Rebranding Higher Ed
Replacing a 45-year-old identity to strengthen brand perception
The landscape of higher education is littered with failed rebranding campaigns. Some of them are truly spectacular failures, such as the public uproar over the UC logo that led to it being pulled back. Yet marketing has become big business in higher ed, and branding is a centerpoint of the marketing discussion.
At the heart of branding is the academic visual identity, which includes regalia and the mace and the campus itself; and the heart of the visual identity are the graphic marks that represent the university. Bob Jones University used this logo forty-six years, but by 2013 it was dated and didn’t communicate what we wanted. Most commonly, we heard that it didn’t look collegiate. That led to a different design on executive stationery, and eventually we had several identities, each with their own logos, fonts, and letterhead. Our visual identity was disintegrating.
I studied everything I could find on the topic—academic papers, white papers, case studies; studied those that have done it right and those that have really botched it (which are plentiful); and dug into our history. Research shows that when done carefully and correctly, rebranding can reinforce core values, speak to historical foundations, position the quality of academics, and help shape positive perceptions. Finally, if done correctly, a new visual identity can ease employee fear about ongoing organizational change.

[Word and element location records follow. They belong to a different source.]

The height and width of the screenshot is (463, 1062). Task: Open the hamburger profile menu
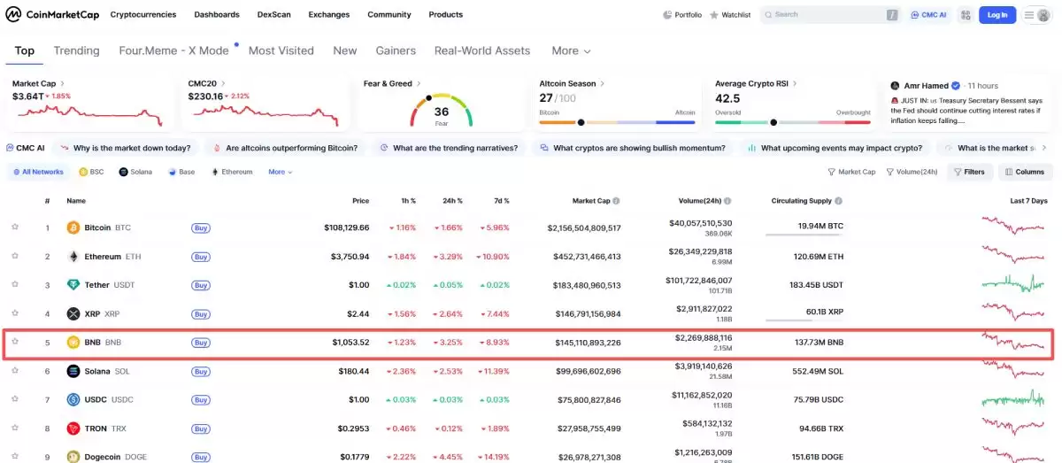(x=1035, y=15)
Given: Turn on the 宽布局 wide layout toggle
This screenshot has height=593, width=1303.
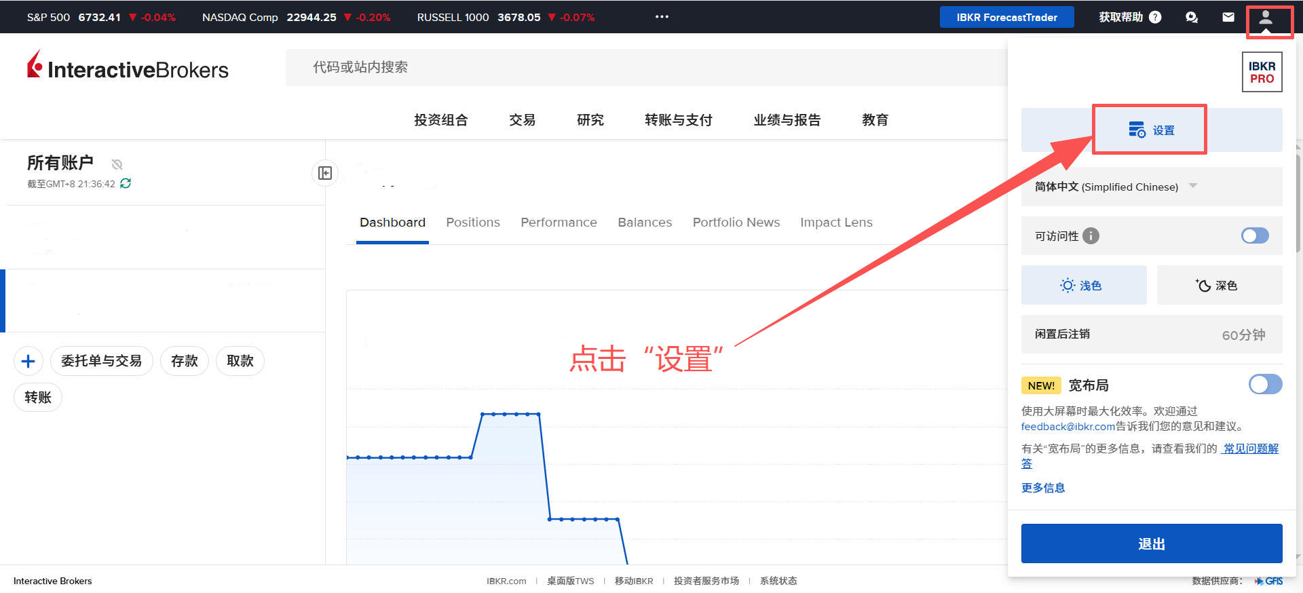Looking at the screenshot, I should coord(1265,385).
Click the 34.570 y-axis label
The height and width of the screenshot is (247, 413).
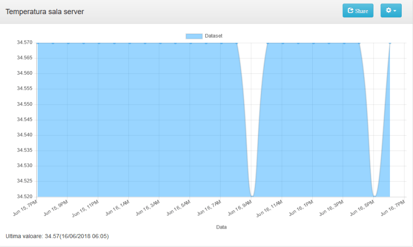click(x=24, y=43)
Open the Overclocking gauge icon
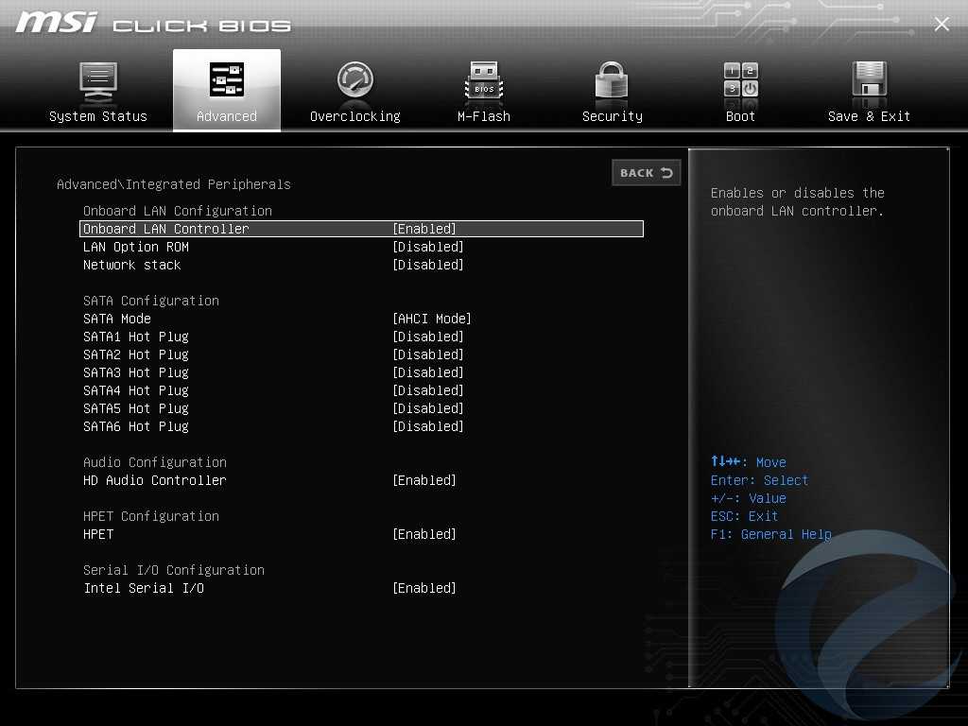 355,81
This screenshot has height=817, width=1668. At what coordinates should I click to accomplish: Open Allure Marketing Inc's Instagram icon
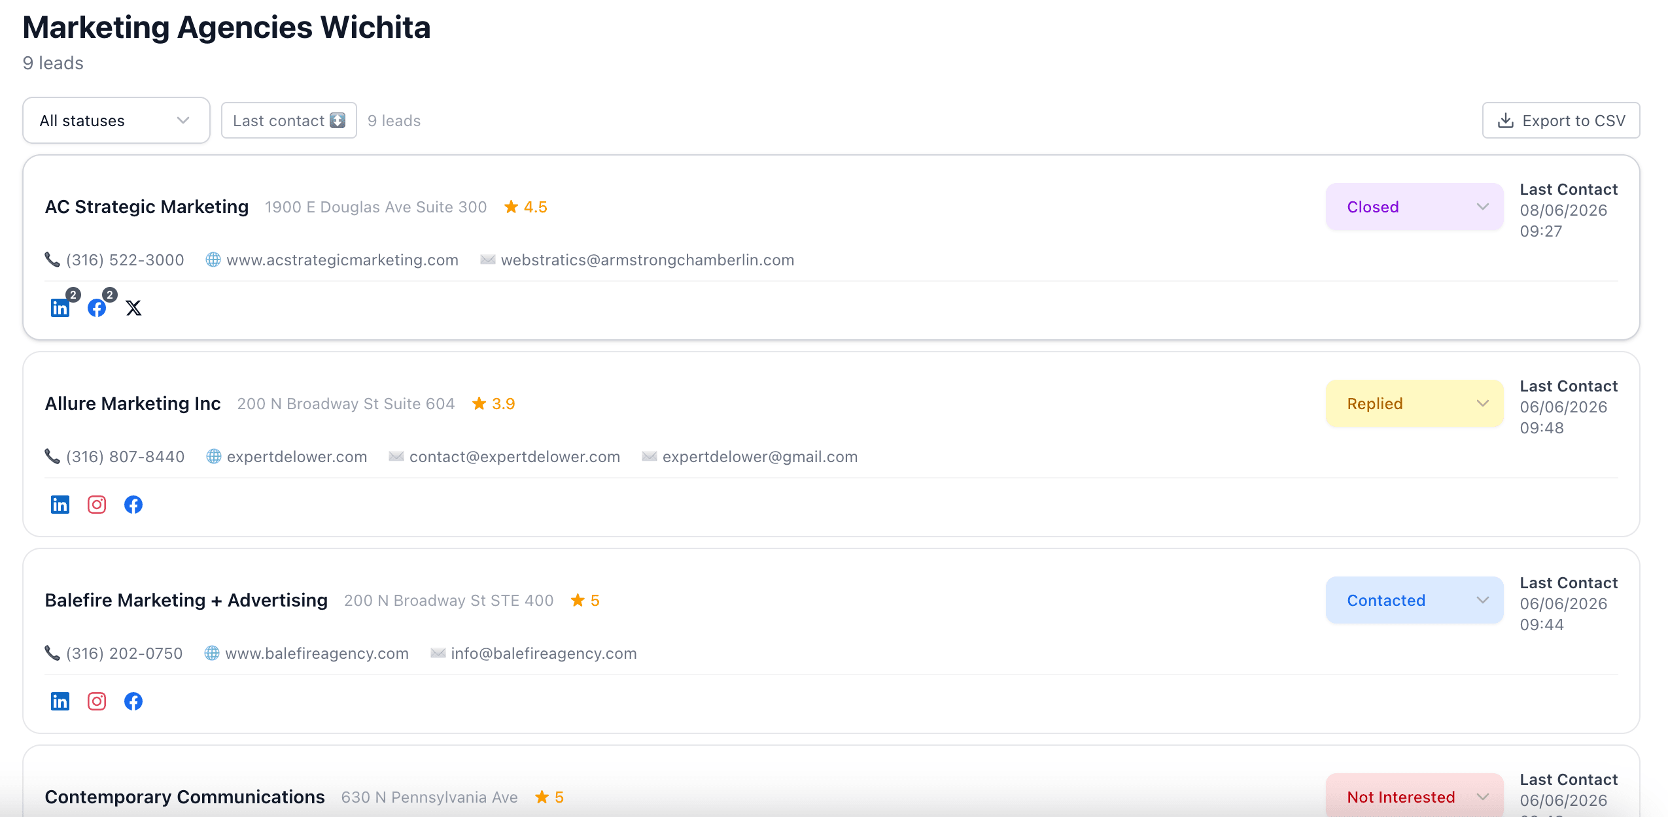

Then I began digging into BJU’s visual “roots.” I centered on BJU’s oldest element, the crest. It contained three elements representing what mattered most to the institution: the cross, speaking of Christ and our redemption; the book is the Word of God; the lamp is the light of Truth. Those three virtues were not exclusive to BJU, so they were gathered around a group identity illustrated by the school initials, BJC. For this rebrand the school identity was no longer limited to initials, however; BJU adopted a new mascot, the Bruin, to represent itself. These four elements became the heart of our new identity.
“Logo equivalence” is the term applied to logos of companies in the same industry that look similar to each other. In commercial branding, logo equivalence is a bad thing; Apple certainly doesn’t want to look like Microsoft. However, logo equivalence in higher ed is an indicator of quality.
In fact, 97 of the top 100 universities in the US look like this: a shield on the left, logotype on the right in a classic serif font. My design team, headed by the inestimable Will Meadows, began working on a shield that would feel at home with the existing crest and communicate our position as a leader in faith-based liberal arts education.
We selected the impeccably elegant Requiem font family as the basis for a logotype. The font is very similar to Trajan in its capitals, but it has the huge advantage of lower-case plus dozens of weight and stylistic variants. With a shield and a logotype, we had the pieces in place.
As I mentioned, the number and cost of higher-ed rebrand failures is staggering. Analyzing the failures led me to be extremely careful in development and rollout. We looked for extensive input and feedback from many audiences, including a group of designers and artists. As we identified people who were likely to be change agents or obstructionists, we brought them into the process to give them a sense of ownership and an opportunity for input. We carefully managed the communication about the project to the executives, deans, and on through the organization.
The new identity was rapidly adopted with no resistance and feedback was entirely positive. Sales of branded merchandise instantly increased several times over. The rebranding extended to new collateral, including viewbooks and advertising, with positive returns.